I generally came into the club in the late afternoon to set up for the early set I did with my wife Ilene. By the time I got there, the bar stools would be occupied by the regular bevy of southern belles. These girls were not wine drinkers. It was highballs or nothing, and they were usually a few sheets to the wind by the time I arrived.
“Why if it ain’t our favourite Yankee come to play us some music on that guitar of his,” I would hear from the bar.
“Come on over honey, and have a drink before you start. It can’t do you nothin’ but good.” They were charming, and funny.
Conversations with these women went the full gamut, but interesting slips revealed a generational, hard nosed bigotry that went to the bone. That, and the fact that the Civil War was often referred to as “that recent unpleasantness,” made me think these folks truly believed the old South would rise again. And not a moment too soon.
I have a problem with all this. I know these people. I have worked with, laughed with, drank and played music with them. These folks would give you the shirts off their backs — as long as you’re not a person of colour. I just don’t get it.
Still, I don’t want to make rash generalizations.

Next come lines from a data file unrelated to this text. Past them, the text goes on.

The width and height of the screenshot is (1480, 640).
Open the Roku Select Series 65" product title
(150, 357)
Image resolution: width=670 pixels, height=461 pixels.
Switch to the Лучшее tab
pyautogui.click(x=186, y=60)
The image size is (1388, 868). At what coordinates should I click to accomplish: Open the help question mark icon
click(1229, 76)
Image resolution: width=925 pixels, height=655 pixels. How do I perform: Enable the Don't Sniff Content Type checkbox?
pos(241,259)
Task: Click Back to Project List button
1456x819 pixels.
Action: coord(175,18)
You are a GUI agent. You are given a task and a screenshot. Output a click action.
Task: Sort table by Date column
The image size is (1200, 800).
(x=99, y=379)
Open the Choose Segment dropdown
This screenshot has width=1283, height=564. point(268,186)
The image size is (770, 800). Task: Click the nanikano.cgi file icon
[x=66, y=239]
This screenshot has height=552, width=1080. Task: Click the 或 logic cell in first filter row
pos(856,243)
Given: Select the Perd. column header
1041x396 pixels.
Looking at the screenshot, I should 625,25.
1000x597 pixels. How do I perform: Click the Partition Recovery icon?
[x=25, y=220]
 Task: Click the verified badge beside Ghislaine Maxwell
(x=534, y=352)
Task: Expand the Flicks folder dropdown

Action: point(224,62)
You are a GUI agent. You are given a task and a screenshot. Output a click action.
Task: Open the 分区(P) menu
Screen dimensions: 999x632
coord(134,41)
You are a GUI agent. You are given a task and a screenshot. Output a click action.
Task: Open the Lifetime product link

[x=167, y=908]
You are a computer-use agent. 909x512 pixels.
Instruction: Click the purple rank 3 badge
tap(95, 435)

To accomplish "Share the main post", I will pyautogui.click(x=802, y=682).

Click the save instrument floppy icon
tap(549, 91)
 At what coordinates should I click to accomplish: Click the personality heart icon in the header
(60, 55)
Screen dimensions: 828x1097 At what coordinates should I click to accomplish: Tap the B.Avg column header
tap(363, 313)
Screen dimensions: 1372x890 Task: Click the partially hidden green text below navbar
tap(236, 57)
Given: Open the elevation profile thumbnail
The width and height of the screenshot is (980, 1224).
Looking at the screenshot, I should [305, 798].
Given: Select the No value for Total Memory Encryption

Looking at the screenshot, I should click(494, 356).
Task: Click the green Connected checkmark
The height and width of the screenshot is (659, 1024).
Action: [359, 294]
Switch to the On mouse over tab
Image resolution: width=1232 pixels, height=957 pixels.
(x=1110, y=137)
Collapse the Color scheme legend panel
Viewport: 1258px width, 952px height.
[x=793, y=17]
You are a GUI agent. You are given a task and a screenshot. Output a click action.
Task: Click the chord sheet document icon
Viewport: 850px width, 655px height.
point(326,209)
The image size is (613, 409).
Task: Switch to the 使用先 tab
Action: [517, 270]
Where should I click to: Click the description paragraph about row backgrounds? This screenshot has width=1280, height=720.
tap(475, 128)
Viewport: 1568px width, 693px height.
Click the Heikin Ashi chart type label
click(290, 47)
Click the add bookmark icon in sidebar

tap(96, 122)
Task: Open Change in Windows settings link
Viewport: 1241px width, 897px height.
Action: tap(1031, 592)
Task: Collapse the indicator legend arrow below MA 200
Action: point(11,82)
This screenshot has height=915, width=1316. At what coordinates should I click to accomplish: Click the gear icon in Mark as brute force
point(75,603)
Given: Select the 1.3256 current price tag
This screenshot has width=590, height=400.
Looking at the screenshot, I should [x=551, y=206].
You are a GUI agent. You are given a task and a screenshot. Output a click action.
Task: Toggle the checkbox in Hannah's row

Only a small percentage of Southerners are truly racist, and recent political developments indicate that things might slowly be getting better. Still, in 2006 there seemed to be enough of that population to elect racist governors and members of congress – allowing the dirty work to get done without anyone getting anything on ‘em.
That being said, I have to step up to the plate and accept my own complicity in this monumental mess because, the fact is, the racism in the South is likely the result of an errant gene swimming in my own British gene pool – particularly in that bunch who landed in the Carolinas lo’ those many years ago. The Brits are, after all, some of the most racist buggers ever to stand on the planet, with the possible exception of the Spaniards, Dutch and, well let’s face it, any of that “white and right” lot.
These people are like your drunken Uncle Ernie – the guy who stumbles into the living room in the middle of your daughter’s birthday party, lies on his back, and proceeds to light a fart. I am hoping that this particular gene will eventually water itself down enough to make racism a thing of the past. But I’m not holding my breath.
Peggy Lee was a great Jazz singer She was also entirely colour blind. All she wanted was a great band around her and that’s exactly what she got.